JOB
Edit the records, starting at the beginning and ending at the line that contains "vertical-divider-main is located", by replacing "screen" with "page" and leaving everything else as it is. Give back only those lines, without the pictures.
*** Opening PROVIDED RECORDS ***
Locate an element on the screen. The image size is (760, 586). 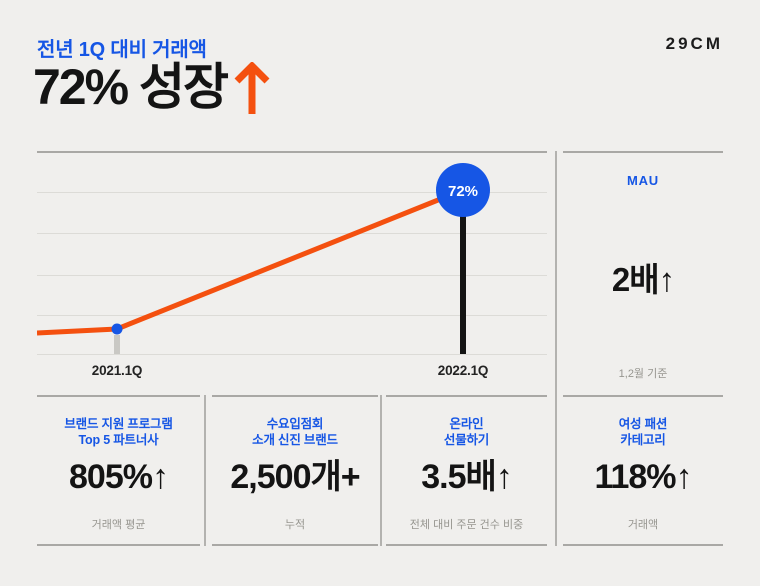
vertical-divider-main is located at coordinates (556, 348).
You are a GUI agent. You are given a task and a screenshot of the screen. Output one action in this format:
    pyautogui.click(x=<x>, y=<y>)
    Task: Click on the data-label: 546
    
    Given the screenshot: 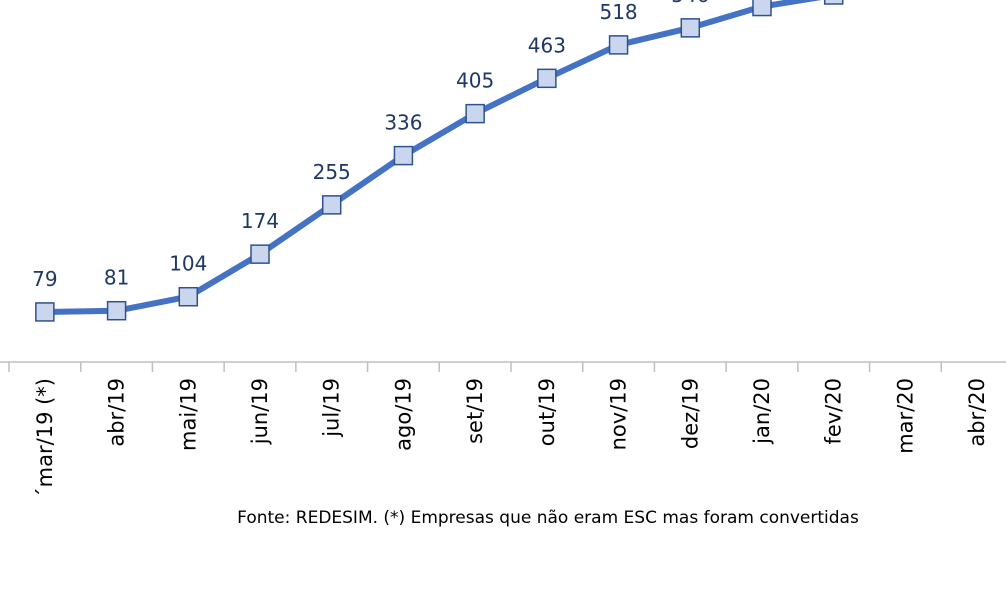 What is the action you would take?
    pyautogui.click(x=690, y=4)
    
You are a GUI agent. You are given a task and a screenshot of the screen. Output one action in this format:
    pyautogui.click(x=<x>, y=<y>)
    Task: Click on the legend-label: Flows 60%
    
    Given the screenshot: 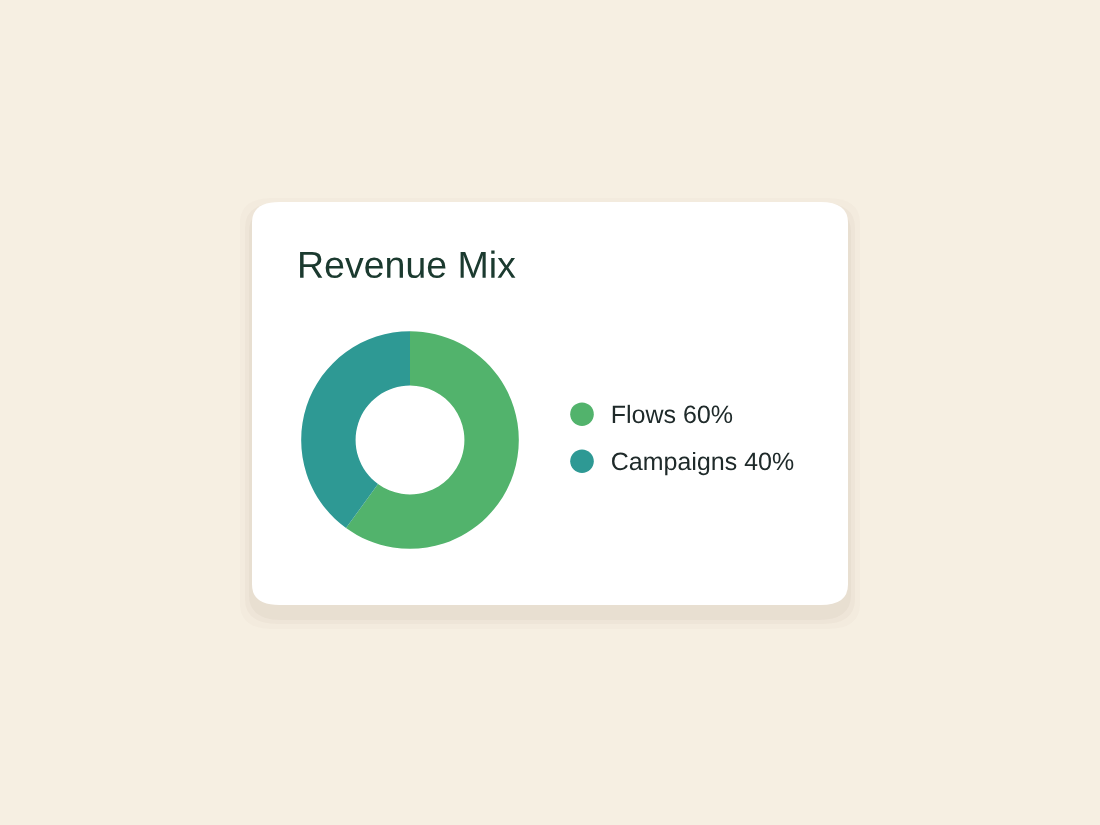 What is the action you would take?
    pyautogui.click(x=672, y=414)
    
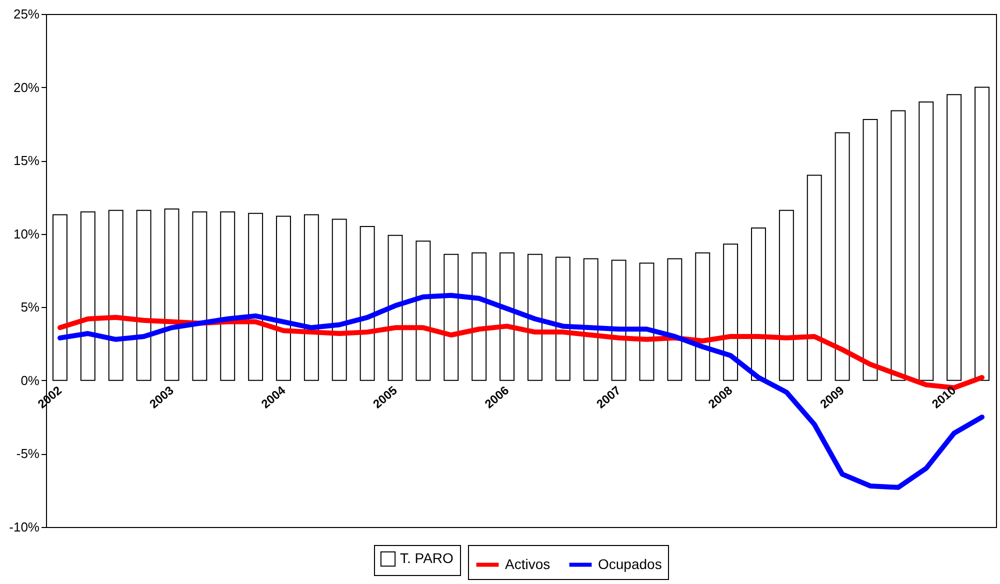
*** Closing PROVIDED RECORDS ***
TASK SOLUTION
Locate an element on the page. The image size is (760, 586). 
vertical-divider-main is located at coordinates (556, 348).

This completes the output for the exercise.